Solar PV OPA RetScreen Calculation

By Paul Gipe

April 17, 2007 (Revised August 28, 2007)

by Paul Gipe

When announcing the Standard Offer Program, the Ontario Power Authority provided a simple RetScreen spreadsheet to calculate simple payback on solar PV. OPA worried, unnecessarily as it turned out, that the solar PV tariff of $0.42/kWh would result in a rush of il-considered small PV installations. OPA argued that they didn’t want to “oversell” the program.

However, in trying to protect Ontarians from excess enthusiasm, OPA made a stronger case for solar PV than is justified by the Standard Offer Program.

For example, OPA’s sample case used a specific installed cost for a a 10 kW system of $9,000 CAD/kW. This is unrealistic in the Ontario market.

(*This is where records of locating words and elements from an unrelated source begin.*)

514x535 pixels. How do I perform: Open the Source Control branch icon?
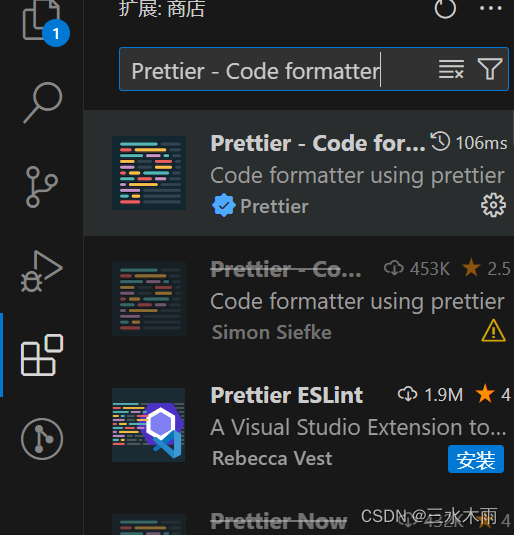click(42, 187)
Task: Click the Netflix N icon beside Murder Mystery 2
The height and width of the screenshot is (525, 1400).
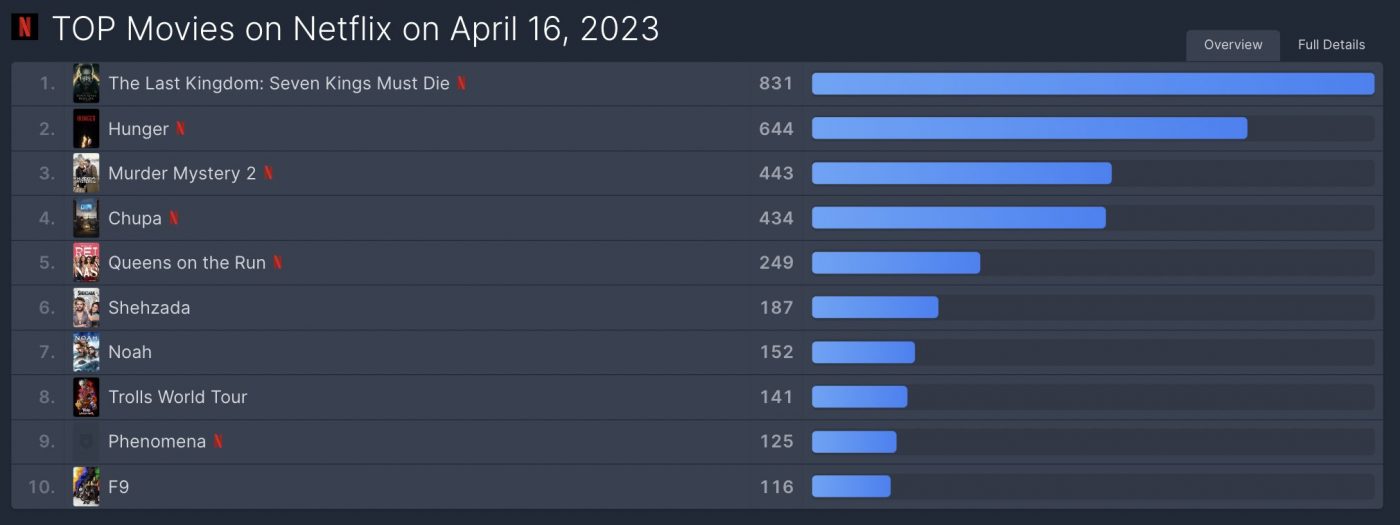Action: (x=268, y=173)
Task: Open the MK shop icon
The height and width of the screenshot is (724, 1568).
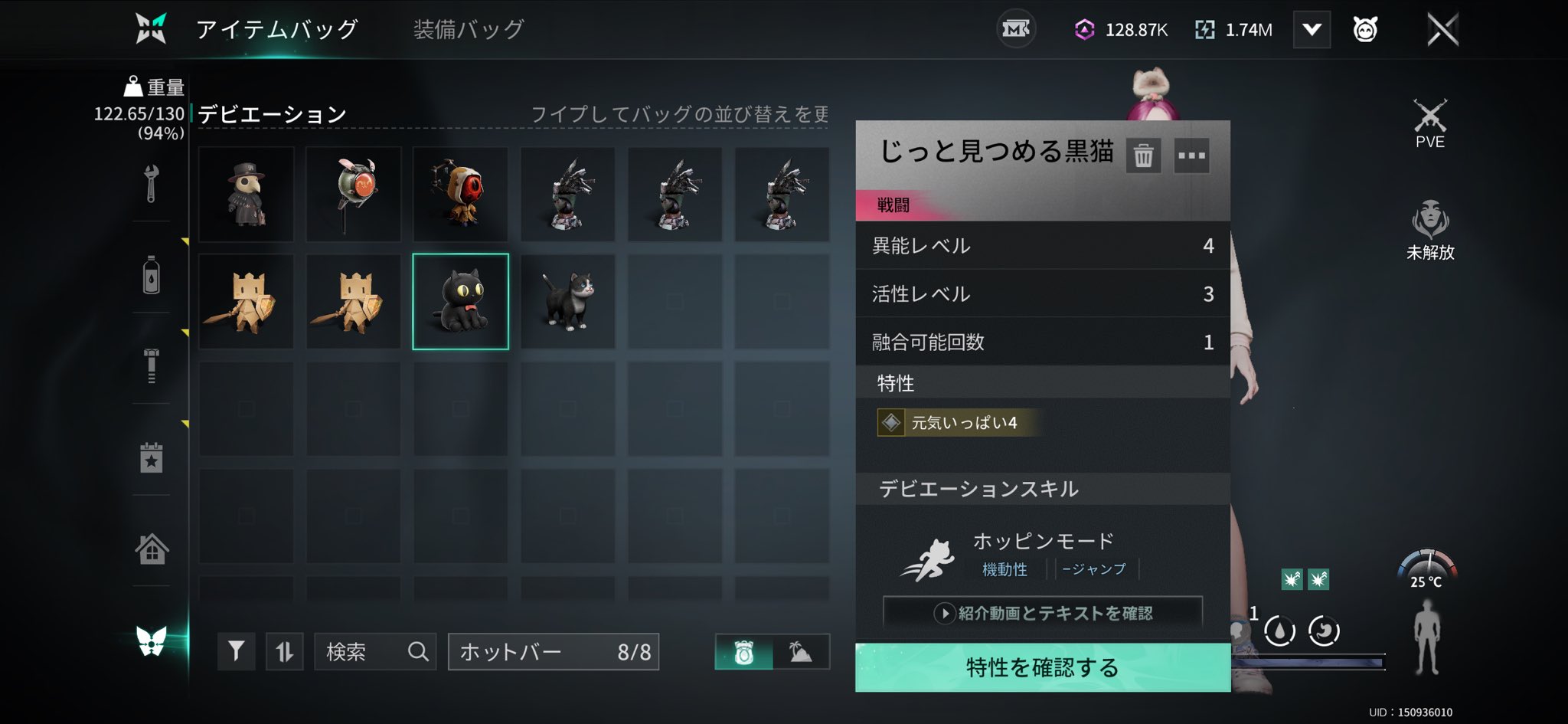Action: (x=1016, y=29)
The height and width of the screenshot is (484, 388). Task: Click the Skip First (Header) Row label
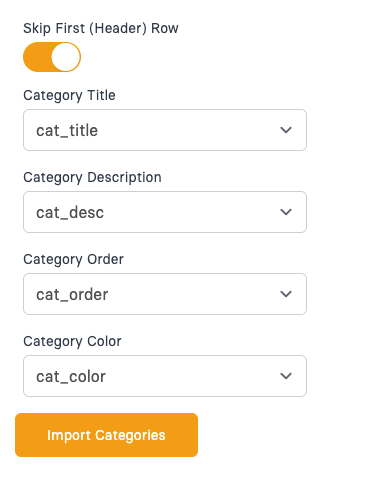(x=101, y=28)
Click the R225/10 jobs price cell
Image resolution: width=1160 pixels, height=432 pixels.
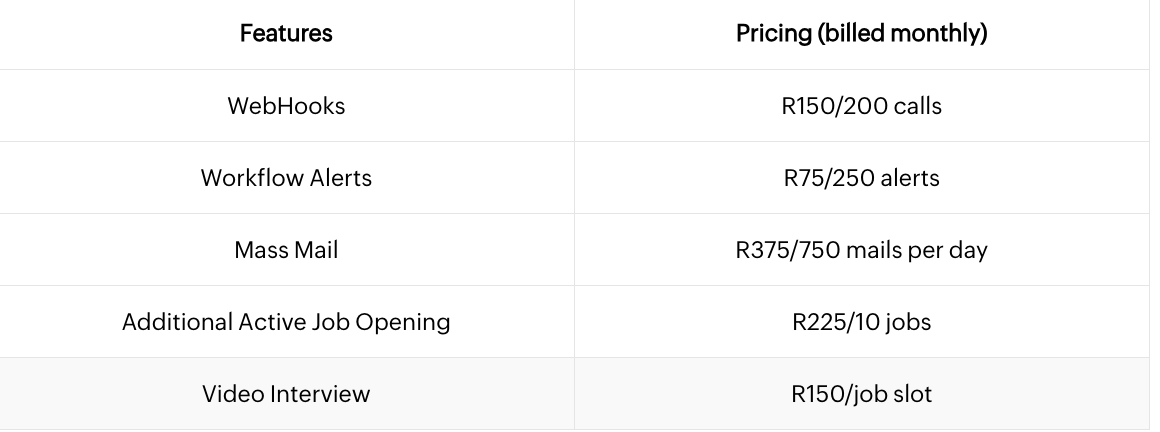862,322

With connection fees, small solar PV installations in Toronto have averaged about $10,000/kW. Further, OPA assumed that the operating costs for a 10 kW system was only $224 CAD/yr or about 0.24% of installed cost. This too is unrealistic. The Bundesverband Solarwirtschaft (German Solar Industry Association) estimates that 1.5% of installed costs is needed to pay for land leases, operations and maintenance, and other expenses. Of course, no one has more experience operating solar PV systems than the Germans. They should know.

The Ontario Sustainable Energy Association has consistently argued that the solar PV tariff, while the highest in North America, is too low for any rapid uptake of solar energy except by the very earliest of the “early adopters. We did not publicly object to the OPA’s spreadsheet at the time because an 18-year payback is so long that by our definition the investment is not economic. What difference does a few years make.

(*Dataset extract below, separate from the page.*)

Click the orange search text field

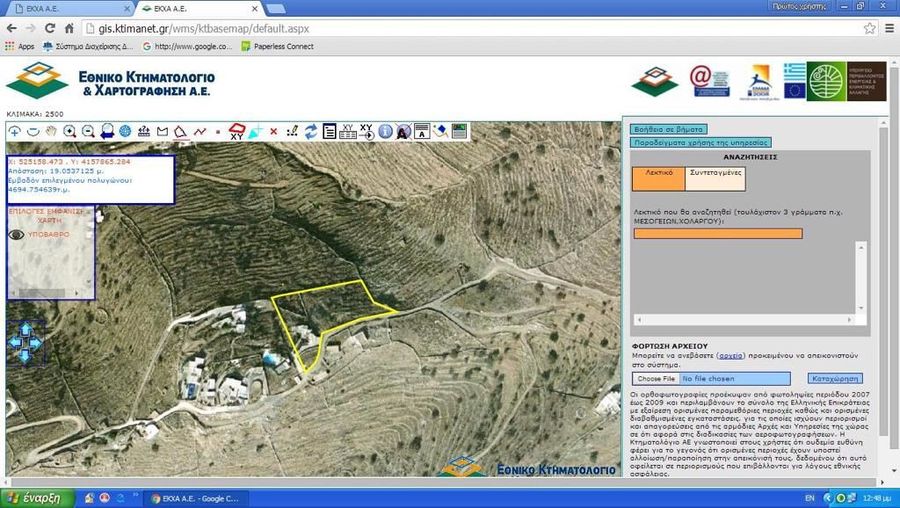(717, 234)
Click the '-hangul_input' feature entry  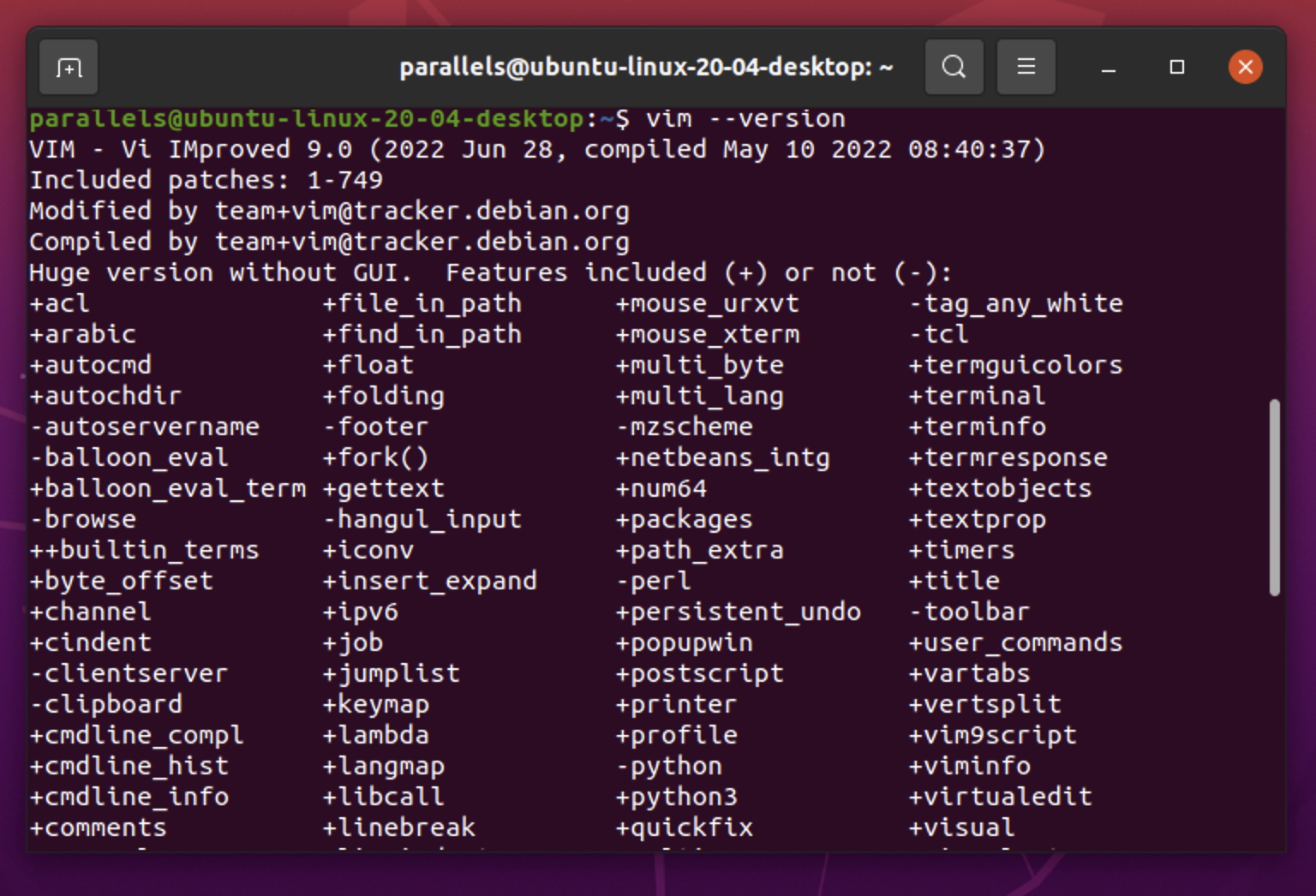(422, 519)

Over the intervening months, we have noticed a worrisome trend that solar developers and consumers are arguing that solar PV is “economic” under the Standard Offer Program because the system will pay for itself in less than its lifetime. This is erroneous for two reasons. First because even if a system pays for itself in less than its lifetime, it can still be a poor investment, and second because the assumptions used by the OPA are too favorable.

Using an installed cost of $10,000 CAD/kW and operating costs of 1.5% of installed costs annually, OSEA estimates that a 10 kW solar PV system in Ontario will require 27 years to pay for itself and earns a negative rate of return. This is hardly economic.

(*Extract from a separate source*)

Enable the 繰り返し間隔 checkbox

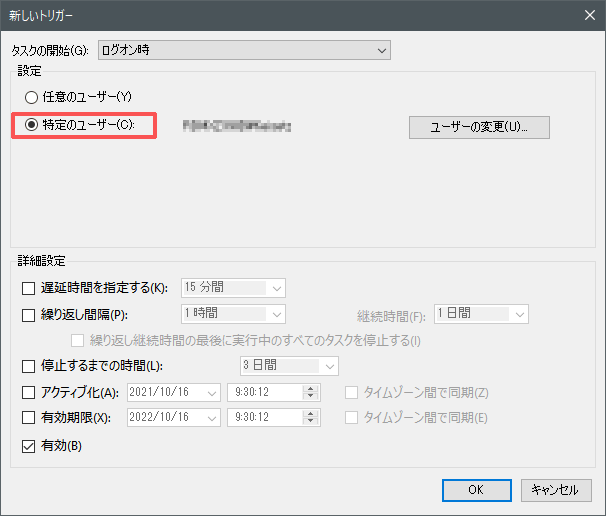pyautogui.click(x=28, y=315)
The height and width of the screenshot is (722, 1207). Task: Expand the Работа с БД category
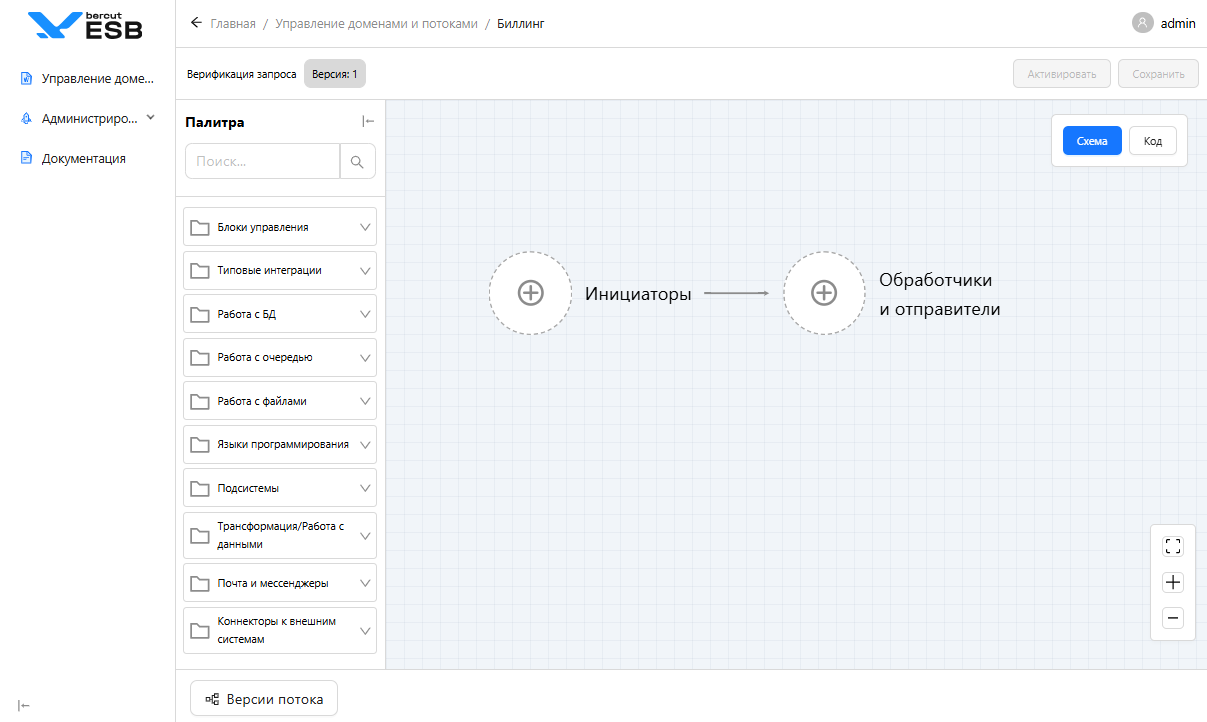click(280, 314)
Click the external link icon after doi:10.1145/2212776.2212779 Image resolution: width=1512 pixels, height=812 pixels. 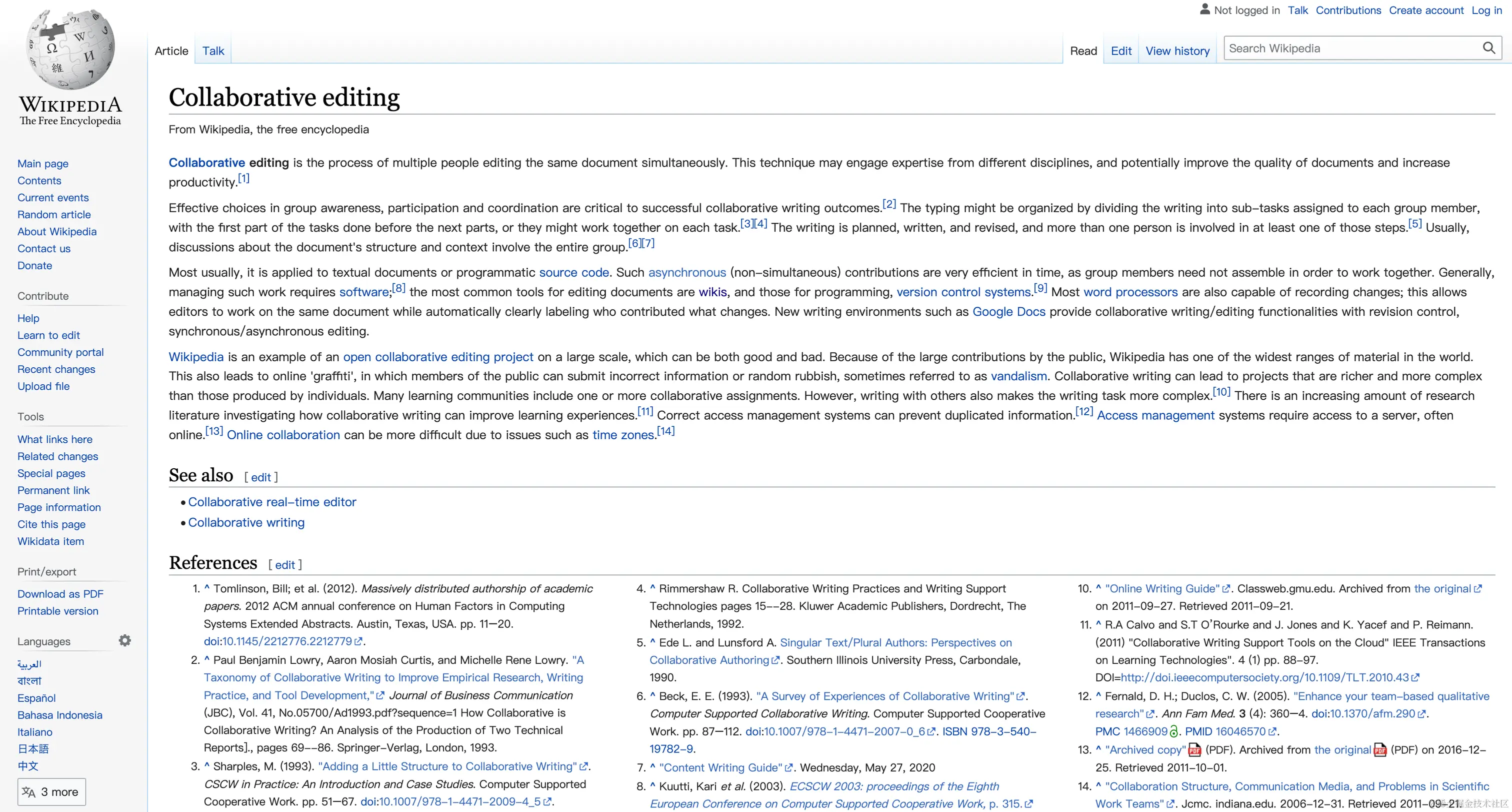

Below are the original OPA RetScreen spreadsheet and a modified version incorporating OPA’s assumptions as well as those of OSEA.

Note also that by classical definitions, the OPA assumptions result in a project that is not profitable. Where simple payback time is used (SPBT), simple payback must be less than 1/CRF where CRF is the Capital Recovery Factor. The CRF is a function of the discount rate and the life of the project. Assuming a discount rate of 5% and a life of 20 years, 1/CRF = 12.5. SPBT of 18 years in OPA’s example is significantly greater than 12.5 and therefore the project is not profitable. By this definition, the project does not become profitable unless the term is extended to 40 years.